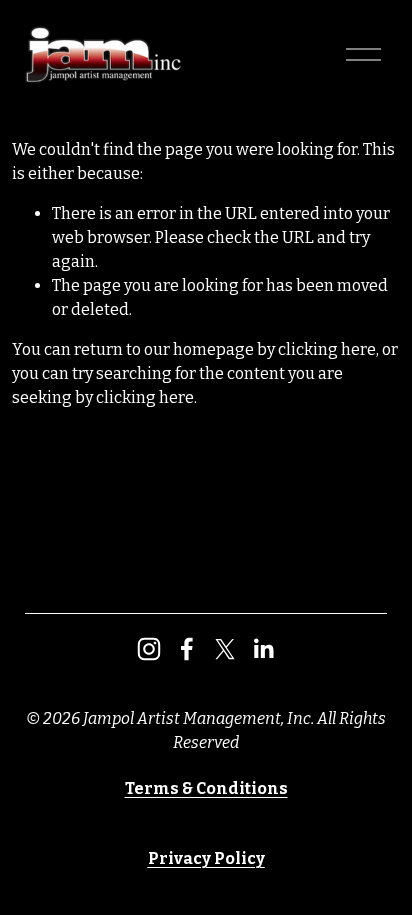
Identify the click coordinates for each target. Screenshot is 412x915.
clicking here (327, 349)
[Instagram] (149, 649)
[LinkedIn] (263, 649)
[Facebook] (187, 649)
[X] (225, 649)
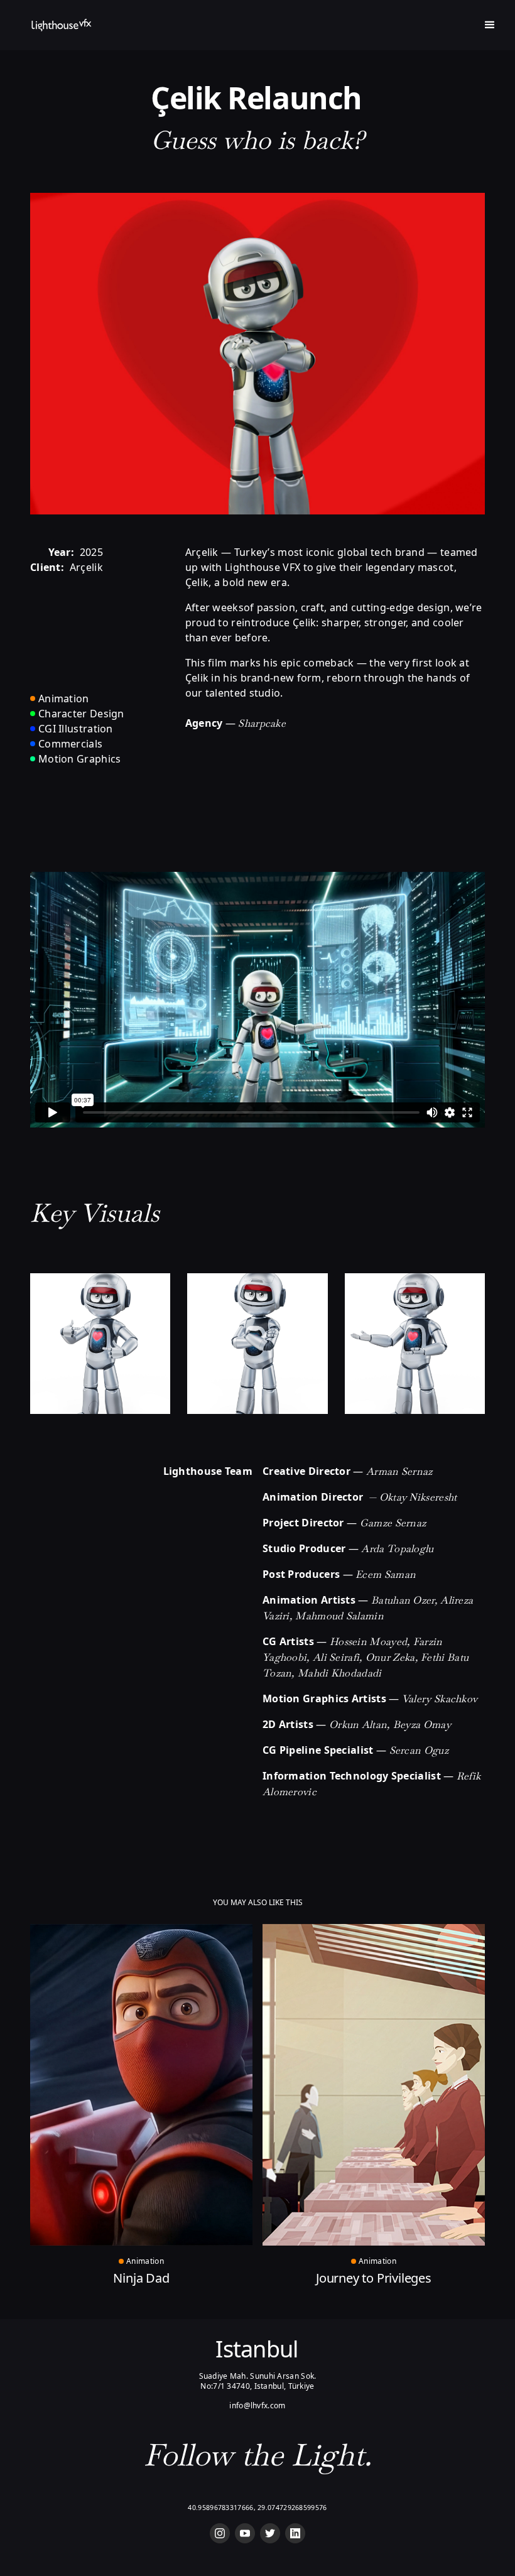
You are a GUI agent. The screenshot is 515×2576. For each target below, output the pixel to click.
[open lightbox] (100, 1343)
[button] (490, 25)
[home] (61, 25)
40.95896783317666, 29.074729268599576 (257, 2507)
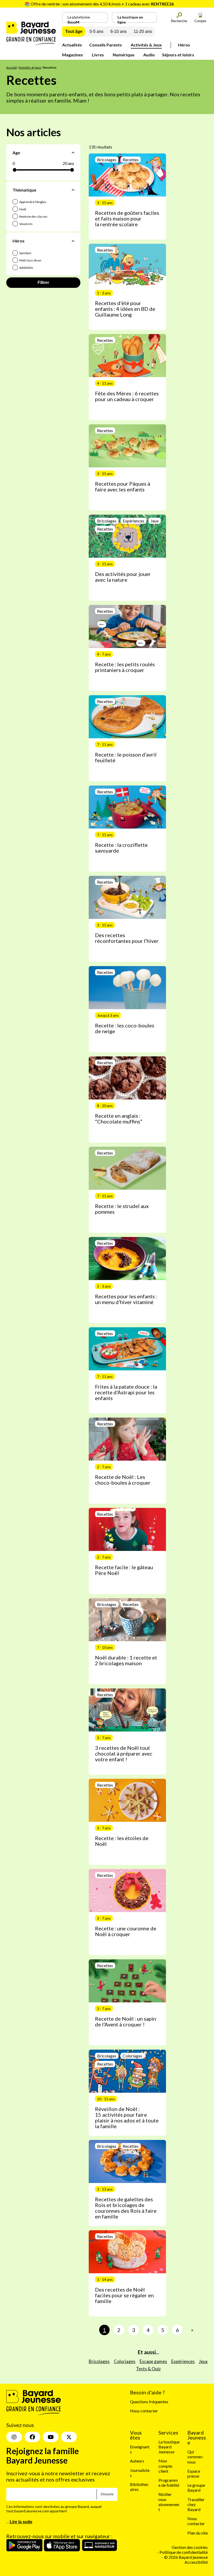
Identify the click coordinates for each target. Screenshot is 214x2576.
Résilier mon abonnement (168, 2502)
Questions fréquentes (149, 2401)
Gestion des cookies (190, 2547)
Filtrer (43, 282)
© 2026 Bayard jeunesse (186, 2557)
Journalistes (140, 2472)
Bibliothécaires (139, 2487)
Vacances (26, 224)
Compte (200, 21)
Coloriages (124, 2361)
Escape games (153, 2361)
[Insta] (14, 2437)
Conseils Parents (105, 44)
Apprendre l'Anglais (32, 202)
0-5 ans (96, 31)
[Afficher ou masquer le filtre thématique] (73, 190)
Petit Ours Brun (30, 260)
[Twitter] (69, 2437)
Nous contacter (144, 2410)
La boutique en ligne (130, 19)
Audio (149, 54)
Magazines (72, 54)
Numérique (123, 54)
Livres (98, 54)
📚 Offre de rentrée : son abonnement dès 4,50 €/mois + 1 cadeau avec (99, 3)
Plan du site (197, 2532)
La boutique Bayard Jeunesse (169, 2446)
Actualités (72, 44)
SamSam (25, 253)
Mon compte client (165, 2465)
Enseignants (140, 2449)
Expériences (183, 2361)
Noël (22, 209)
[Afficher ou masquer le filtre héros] (73, 241)
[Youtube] (50, 2437)
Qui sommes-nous (195, 2456)
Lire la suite (21, 2522)
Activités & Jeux (146, 44)
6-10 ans (118, 31)
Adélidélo (26, 268)
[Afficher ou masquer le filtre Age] (73, 152)
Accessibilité (196, 2562)
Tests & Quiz (148, 2368)
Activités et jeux (30, 67)
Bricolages (99, 2361)
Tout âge (73, 31)
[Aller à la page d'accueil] (31, 43)
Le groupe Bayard (196, 2487)
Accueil (11, 67)
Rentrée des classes (33, 216)
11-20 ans (143, 31)
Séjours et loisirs (178, 54)
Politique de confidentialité (183, 2552)
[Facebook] (32, 2437)
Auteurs (137, 2460)
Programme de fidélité (168, 2483)
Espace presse (193, 2473)
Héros (184, 44)
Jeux (203, 2361)
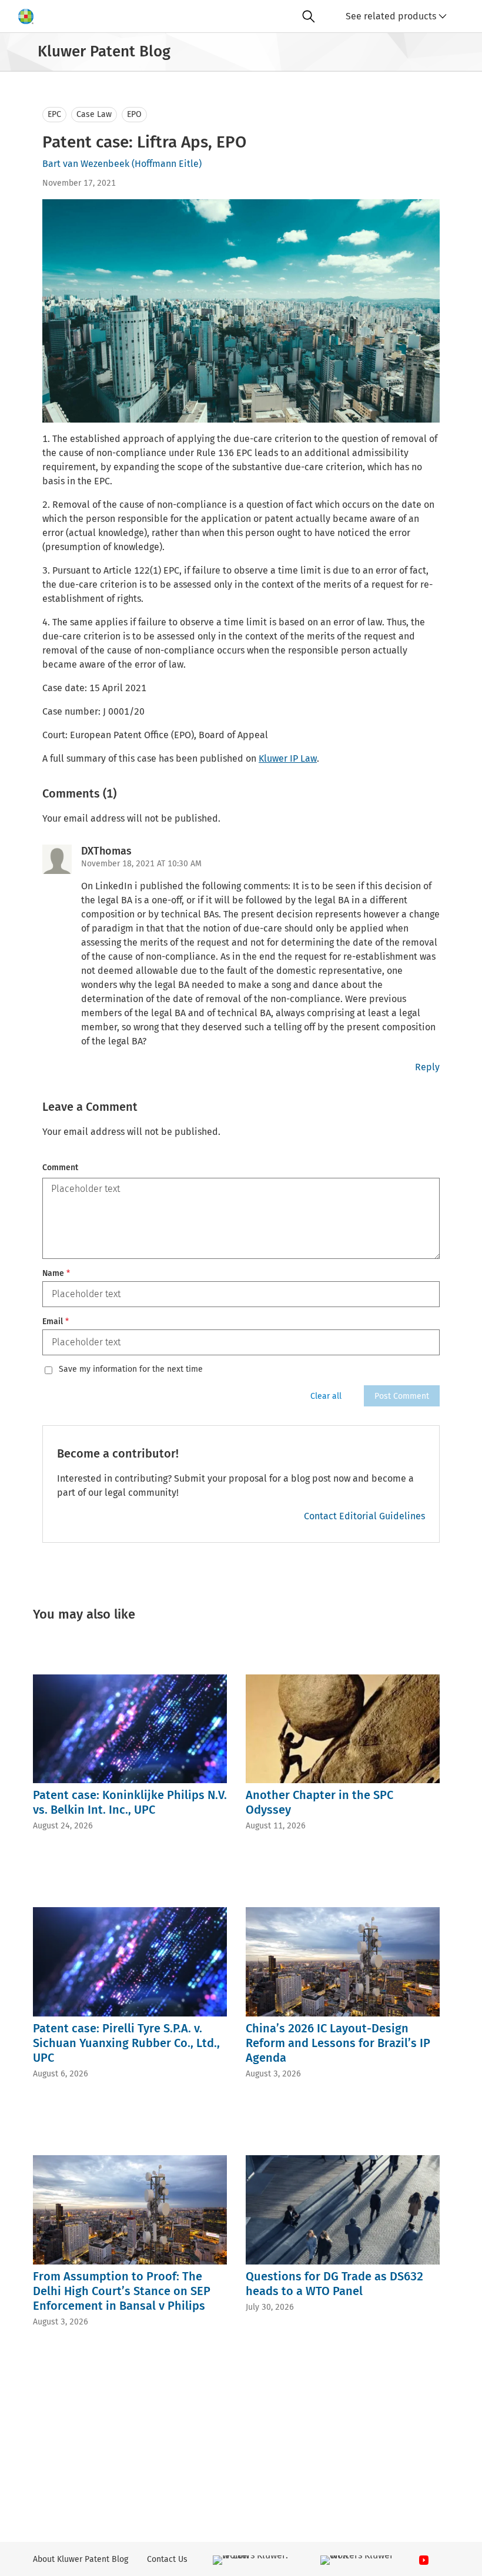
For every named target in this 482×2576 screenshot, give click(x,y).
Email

□ □ □ □ □

§ **AIM OF THE EXERCISE**
Everything from the line with "Gestion des cookies (190, 2547)" through the final line of the records above should be written out exactly, minus the pictures.

§ **RESULT OF THIS TASK**
Gestion des cookies (190, 2547)
Filtrer (43, 282)
© 2026 Bayard jeunesse (186, 2557)
Journalistes (140, 2472)
Bibliothécaires (139, 2487)
Vacances (26, 224)
Compte (200, 21)
Coloriages (124, 2361)
Escape games (153, 2361)
[Insta] (14, 2437)
Conseils Parents (105, 44)
Apprendre l'Anglais (32, 202)
0-5 ans (96, 31)
[Afficher ou masquer le filtre thématique] (73, 190)
Petit Ours Brun (30, 260)
[Twitter] (69, 2437)
Nous contacter (144, 2410)
La boutique en ligne (130, 19)
Audio (149, 54)
Magazines (72, 54)
Numérique (123, 54)
Livres (98, 54)
📚 Offre de rentrée : son abonnement dès 4,50 €/mois + 1 cadeau avec (99, 3)
Plan du site (197, 2532)
La boutique Bayard Jeunesse (169, 2446)
Actualités (72, 44)
SamSam (25, 253)
Mon compte client (165, 2465)
Enseignants (140, 2449)
Expériences (183, 2361)
Noël (22, 209)
[Afficher ou masquer le filtre héros] (73, 241)
[Youtube] (50, 2437)
Qui sommes-nous (195, 2456)
Lire la suite (21, 2522)
Activités & Jeux (146, 44)
6-10 ans (118, 31)
Adélidélo (26, 268)
[Afficher ou masquer le filtre Age] (73, 152)
Accessibilité (196, 2562)
Tests & Quiz (148, 2368)
Activités et jeux (30, 67)
Bricolages (99, 2361)
Tout âge (73, 31)
[Aller à la page d'accueil] (31, 43)
Le groupe Bayard (196, 2487)
Accueil (11, 67)
Rentrée des classes (33, 216)
11-20 ans (143, 31)
Séjours et loisirs (178, 54)
Politique de confidentialité (183, 2552)
[Facebook] (32, 2437)
Auteurs (137, 2460)
Programme de fidélité (168, 2483)
Espace presse (193, 2473)
Héros (184, 44)
Jeux (203, 2361)
For every named target in this 482×2576 screenshot, give click(x,y).
Email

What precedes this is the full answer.